Churchill did not tell Britons that Nazi Germany was “under control ” or that, "like a miracle, it will disappear,” to cite Trump's words on the virus.

The British prime minister spread fear, as well as resolve, as he summoned Britons to national purpose against the “hideous apparatus of aggression” enslaving swaths of Europe and soon to be “turned upon us.”

Trump's statements about the pandemic have been rife with misinformation from the start. But journalist Bob Woodward's new book, “Rage,” reveals Trump admitting to using distortion as a tactic as he underplayed the threat of COVID-19 to Americans and young people in particular, while knowing better. The president said his purpose was to avoid panic.

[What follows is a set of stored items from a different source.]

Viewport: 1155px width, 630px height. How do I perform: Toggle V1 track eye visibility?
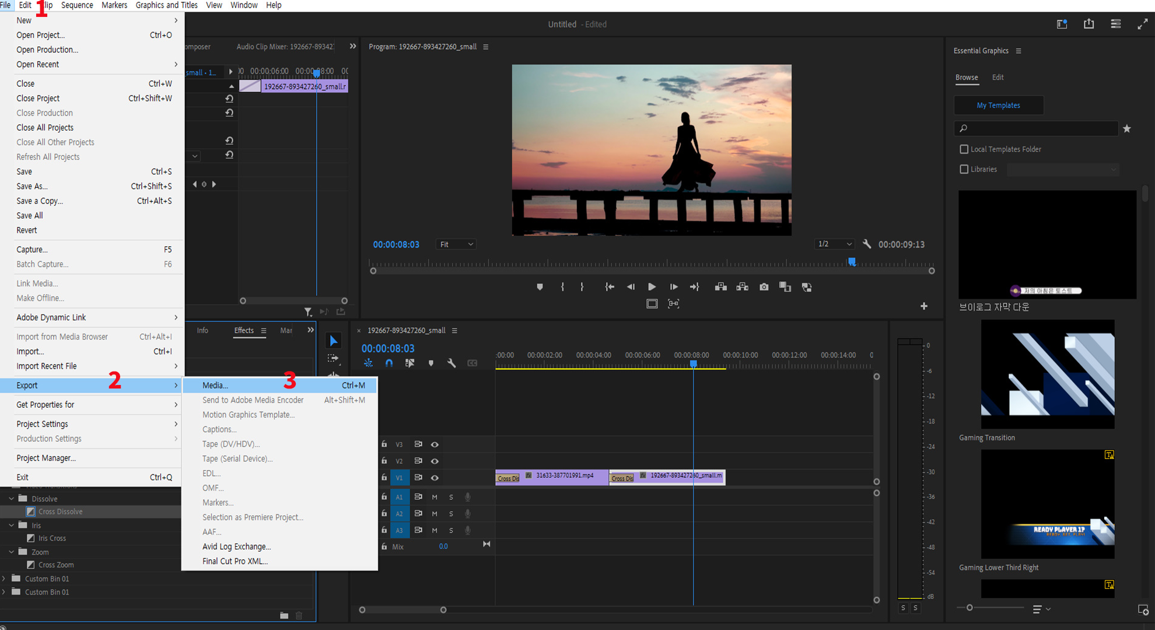click(435, 478)
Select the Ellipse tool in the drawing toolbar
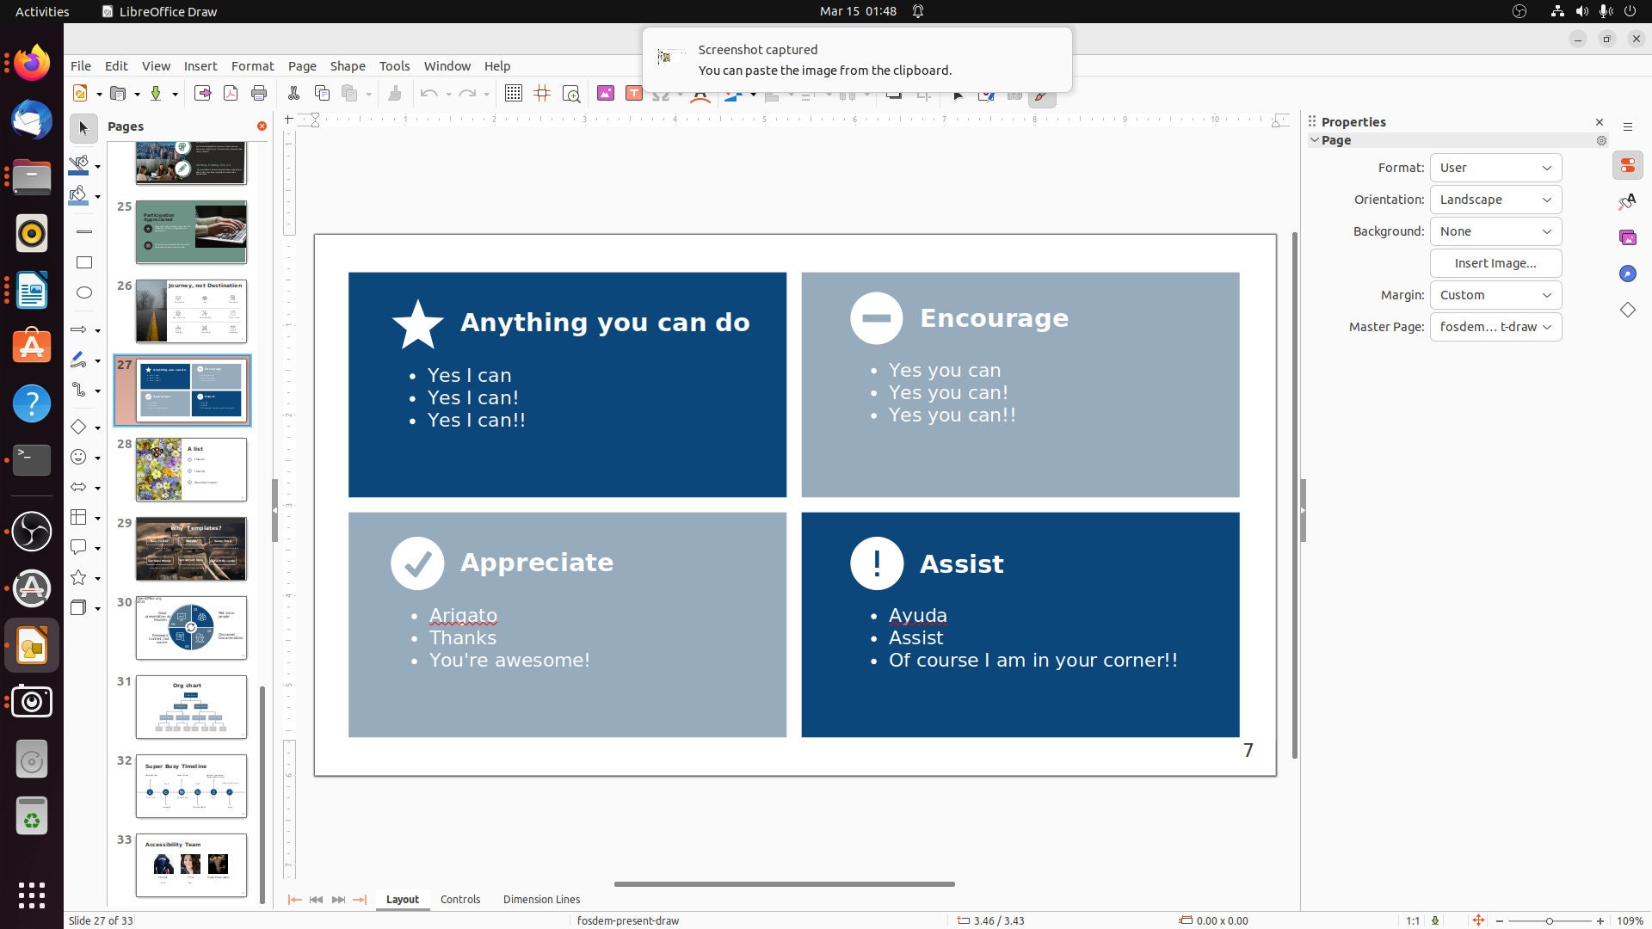The height and width of the screenshot is (929, 1652). point(83,292)
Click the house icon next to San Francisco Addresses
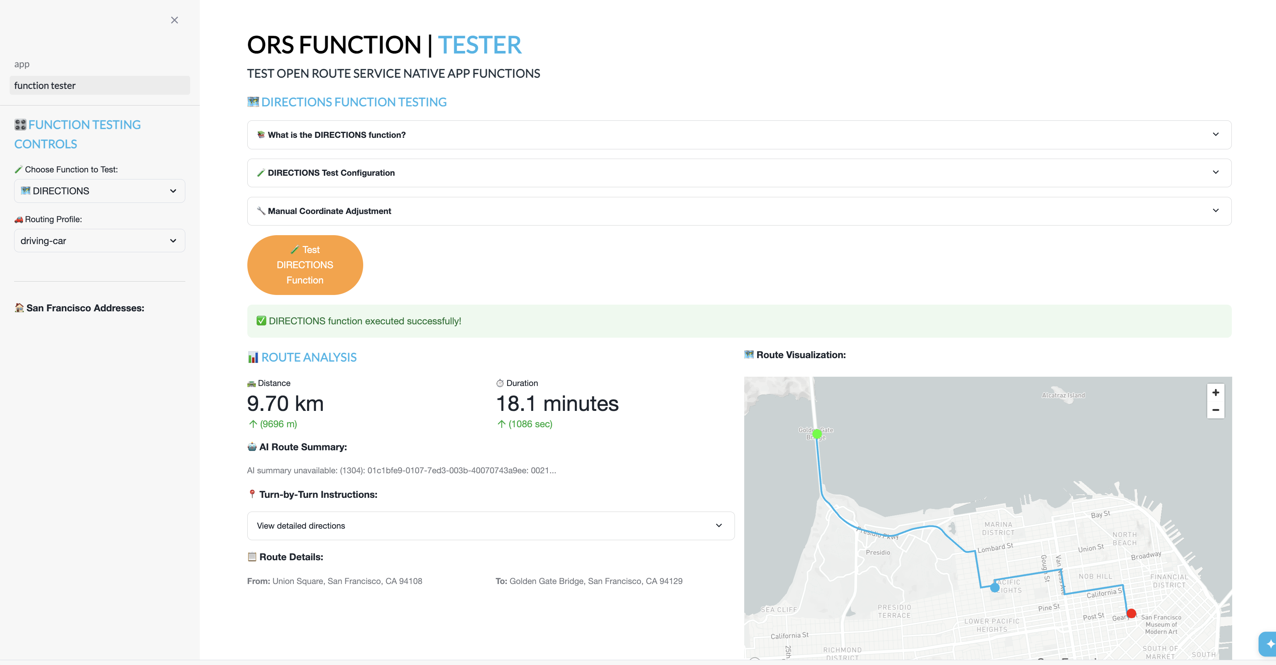 click(19, 307)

Details from the book and its recorded interviews with Trump dropped during a week of intense politicking as the campaign for the Nov. 3 election entered its homestretch.

As the rhetoric flew, both Trump and Democratic rival Joe Biden exaggerated their influence in reviving the auto industry. In a mix-up, Biden vastly overstated military COVID-19 deaths. Trump thoroughly misrepresented Biden's positions.

BLOOD, SWEAT, TEARS

TRUMP on Churchill during the German bombing of London: “He always spoke with calmness. He said, ‘We have to show calmness.'" — remarks to Michigan supporters Thursday.

TRUMP: “As the British government advised the British people in the face of World War II, ‘Keep calm and carry on.’ That’s what I did.'" — Michigan remarks.

THE FACTS: Historians take sharp issue with that.